──────── Source material ────────

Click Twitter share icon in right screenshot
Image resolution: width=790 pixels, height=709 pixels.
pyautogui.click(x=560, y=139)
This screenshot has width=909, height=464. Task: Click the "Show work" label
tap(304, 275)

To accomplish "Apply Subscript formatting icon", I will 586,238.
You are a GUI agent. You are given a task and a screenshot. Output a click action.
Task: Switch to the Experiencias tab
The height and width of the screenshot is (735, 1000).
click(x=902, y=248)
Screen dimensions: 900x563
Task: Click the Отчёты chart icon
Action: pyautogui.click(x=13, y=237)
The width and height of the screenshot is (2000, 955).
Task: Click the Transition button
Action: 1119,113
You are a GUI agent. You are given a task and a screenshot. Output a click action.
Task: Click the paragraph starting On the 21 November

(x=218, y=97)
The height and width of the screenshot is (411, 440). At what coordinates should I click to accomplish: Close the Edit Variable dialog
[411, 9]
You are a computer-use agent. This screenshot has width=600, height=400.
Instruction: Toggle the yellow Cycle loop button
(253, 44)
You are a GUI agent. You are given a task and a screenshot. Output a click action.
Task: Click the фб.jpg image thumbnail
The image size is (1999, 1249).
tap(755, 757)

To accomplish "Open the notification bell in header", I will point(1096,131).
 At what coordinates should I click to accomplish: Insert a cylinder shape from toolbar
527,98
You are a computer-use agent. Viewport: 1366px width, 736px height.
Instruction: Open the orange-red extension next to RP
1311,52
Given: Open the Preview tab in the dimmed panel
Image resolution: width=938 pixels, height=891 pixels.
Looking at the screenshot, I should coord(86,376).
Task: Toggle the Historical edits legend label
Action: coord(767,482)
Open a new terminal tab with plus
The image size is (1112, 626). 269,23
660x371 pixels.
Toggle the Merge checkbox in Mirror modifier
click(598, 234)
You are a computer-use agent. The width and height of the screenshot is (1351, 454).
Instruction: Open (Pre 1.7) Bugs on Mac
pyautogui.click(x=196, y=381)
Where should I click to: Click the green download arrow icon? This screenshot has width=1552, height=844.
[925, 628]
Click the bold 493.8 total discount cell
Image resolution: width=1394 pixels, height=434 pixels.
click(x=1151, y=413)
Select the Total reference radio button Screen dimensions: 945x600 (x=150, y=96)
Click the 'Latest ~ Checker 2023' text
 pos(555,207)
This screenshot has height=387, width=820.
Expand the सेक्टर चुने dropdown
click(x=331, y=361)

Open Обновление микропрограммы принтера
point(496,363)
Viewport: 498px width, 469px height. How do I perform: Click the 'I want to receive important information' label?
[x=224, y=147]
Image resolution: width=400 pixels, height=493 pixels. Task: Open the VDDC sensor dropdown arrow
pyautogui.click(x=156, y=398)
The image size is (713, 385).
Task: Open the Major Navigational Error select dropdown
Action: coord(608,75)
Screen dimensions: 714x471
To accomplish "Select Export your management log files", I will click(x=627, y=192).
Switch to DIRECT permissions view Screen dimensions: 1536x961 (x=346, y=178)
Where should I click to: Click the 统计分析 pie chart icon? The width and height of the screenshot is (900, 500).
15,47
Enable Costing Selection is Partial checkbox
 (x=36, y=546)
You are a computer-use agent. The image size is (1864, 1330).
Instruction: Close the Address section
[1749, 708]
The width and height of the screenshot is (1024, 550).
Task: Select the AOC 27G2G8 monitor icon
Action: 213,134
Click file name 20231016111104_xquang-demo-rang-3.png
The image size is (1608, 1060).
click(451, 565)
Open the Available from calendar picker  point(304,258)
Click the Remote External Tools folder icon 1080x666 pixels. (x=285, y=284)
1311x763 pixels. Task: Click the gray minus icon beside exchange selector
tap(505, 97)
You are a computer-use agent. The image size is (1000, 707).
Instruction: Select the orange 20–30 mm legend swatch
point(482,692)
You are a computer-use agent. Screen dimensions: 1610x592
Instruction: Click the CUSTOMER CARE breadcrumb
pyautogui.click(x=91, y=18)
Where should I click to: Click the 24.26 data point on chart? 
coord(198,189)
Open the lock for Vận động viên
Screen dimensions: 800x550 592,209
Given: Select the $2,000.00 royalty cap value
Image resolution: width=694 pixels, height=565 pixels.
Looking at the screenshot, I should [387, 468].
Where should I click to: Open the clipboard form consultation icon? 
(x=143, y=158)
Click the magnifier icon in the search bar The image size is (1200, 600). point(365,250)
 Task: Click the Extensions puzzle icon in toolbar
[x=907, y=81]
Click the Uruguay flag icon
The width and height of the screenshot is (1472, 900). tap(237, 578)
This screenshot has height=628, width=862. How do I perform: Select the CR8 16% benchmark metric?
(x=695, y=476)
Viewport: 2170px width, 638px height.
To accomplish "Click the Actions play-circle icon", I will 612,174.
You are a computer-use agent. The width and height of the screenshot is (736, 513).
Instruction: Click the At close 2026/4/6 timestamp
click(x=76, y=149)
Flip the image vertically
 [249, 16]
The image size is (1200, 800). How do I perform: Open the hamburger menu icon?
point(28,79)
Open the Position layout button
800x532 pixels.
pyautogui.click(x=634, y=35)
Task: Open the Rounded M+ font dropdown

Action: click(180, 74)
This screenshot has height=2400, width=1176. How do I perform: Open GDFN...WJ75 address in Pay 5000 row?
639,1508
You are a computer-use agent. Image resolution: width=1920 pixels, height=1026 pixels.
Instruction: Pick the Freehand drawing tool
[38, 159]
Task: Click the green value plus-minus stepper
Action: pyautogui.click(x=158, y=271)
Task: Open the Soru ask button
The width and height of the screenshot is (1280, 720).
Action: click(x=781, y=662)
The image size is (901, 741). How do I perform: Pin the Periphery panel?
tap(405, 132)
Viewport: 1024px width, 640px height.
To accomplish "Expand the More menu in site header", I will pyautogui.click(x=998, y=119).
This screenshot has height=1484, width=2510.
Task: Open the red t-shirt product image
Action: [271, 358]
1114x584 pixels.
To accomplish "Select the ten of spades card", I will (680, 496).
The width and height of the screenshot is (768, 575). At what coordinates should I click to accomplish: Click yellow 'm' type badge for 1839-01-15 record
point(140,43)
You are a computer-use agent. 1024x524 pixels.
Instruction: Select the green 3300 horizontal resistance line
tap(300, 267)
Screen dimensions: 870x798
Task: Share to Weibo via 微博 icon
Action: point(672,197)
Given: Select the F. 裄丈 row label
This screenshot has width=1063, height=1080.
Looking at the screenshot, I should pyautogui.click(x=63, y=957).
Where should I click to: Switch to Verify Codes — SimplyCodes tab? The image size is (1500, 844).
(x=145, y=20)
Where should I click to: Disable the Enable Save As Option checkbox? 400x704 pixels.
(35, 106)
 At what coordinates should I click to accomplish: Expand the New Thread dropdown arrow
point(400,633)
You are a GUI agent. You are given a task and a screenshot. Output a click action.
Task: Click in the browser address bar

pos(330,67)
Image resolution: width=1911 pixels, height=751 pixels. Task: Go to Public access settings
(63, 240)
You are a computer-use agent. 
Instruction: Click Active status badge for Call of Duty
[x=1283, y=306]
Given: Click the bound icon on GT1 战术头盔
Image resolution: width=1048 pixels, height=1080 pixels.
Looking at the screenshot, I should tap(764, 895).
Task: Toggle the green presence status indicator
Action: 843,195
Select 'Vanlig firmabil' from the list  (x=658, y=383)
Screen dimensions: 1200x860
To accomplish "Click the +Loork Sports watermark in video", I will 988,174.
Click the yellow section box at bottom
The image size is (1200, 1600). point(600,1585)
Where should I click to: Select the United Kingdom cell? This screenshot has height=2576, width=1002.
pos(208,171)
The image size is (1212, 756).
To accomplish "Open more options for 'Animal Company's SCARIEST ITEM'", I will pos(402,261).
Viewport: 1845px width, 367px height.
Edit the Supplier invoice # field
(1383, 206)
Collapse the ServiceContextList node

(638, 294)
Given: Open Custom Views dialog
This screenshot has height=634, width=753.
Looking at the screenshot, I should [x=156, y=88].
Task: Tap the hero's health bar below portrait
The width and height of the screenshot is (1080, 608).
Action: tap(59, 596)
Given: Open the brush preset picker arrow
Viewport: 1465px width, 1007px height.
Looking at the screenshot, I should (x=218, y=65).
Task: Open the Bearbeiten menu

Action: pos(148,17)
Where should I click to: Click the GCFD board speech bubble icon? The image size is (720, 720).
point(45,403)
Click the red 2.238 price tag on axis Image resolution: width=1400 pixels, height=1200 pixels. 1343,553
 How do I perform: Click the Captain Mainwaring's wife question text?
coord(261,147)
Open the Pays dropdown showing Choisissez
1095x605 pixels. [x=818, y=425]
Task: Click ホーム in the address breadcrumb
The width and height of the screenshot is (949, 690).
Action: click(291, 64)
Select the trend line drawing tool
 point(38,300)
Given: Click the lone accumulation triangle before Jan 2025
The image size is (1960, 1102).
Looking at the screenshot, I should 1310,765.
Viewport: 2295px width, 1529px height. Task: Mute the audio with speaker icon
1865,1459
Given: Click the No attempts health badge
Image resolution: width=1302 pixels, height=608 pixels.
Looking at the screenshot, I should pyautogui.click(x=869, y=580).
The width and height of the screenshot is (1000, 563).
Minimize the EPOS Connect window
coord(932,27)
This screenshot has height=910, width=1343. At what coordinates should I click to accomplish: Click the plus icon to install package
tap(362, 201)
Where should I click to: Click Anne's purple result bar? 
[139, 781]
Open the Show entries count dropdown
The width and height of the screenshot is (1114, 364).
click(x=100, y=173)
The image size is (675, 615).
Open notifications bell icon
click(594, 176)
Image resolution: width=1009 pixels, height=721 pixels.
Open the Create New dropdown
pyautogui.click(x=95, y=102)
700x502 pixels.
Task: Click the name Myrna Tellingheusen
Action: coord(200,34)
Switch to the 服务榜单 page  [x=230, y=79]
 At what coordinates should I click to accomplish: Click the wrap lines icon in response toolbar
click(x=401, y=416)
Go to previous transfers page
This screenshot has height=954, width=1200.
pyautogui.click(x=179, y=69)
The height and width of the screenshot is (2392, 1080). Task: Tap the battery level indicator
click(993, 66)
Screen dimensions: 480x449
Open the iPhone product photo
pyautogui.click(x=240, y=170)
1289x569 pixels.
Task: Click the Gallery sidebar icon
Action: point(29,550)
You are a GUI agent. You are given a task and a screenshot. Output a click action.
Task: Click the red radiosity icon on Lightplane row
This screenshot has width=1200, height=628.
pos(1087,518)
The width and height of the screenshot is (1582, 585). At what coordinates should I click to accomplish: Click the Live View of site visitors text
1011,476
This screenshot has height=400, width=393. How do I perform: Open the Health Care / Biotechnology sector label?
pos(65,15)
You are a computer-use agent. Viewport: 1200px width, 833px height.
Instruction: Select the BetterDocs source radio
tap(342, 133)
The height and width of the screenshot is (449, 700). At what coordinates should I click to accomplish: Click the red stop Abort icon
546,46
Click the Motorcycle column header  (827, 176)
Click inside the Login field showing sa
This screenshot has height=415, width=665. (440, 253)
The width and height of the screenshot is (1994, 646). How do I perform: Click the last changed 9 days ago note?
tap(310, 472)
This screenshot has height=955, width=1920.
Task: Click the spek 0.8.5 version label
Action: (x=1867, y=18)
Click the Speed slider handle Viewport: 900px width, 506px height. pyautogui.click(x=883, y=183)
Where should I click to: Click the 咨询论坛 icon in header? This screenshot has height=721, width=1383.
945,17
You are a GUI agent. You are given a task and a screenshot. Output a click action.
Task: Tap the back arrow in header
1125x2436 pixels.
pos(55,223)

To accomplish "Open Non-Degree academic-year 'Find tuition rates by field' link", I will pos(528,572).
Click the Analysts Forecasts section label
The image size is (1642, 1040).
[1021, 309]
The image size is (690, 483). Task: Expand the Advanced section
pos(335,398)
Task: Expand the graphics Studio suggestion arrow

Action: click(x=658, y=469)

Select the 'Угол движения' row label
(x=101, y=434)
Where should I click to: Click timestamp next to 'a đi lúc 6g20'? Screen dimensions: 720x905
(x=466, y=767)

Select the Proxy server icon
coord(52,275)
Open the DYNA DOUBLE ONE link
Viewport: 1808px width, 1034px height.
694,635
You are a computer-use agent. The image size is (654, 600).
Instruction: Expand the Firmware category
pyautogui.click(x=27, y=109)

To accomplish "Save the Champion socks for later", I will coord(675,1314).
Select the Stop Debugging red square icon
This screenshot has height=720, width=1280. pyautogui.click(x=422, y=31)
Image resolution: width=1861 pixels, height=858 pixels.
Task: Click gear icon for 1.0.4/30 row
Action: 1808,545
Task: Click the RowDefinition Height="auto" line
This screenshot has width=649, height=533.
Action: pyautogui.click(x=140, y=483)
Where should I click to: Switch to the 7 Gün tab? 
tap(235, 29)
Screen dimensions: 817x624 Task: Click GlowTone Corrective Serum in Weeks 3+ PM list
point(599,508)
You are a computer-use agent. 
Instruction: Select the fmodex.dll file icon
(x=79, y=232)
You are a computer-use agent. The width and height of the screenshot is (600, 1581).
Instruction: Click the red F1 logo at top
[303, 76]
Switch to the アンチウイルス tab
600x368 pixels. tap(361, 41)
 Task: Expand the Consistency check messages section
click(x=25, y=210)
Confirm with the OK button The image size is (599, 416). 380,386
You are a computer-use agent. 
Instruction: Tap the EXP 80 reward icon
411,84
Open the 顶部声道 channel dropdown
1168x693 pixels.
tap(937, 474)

────────

Which lines of the records hold the string "picker"? Copy each one.

Open the Available from calendar picker  point(304,258)
Given: Open the brush preset picker arrow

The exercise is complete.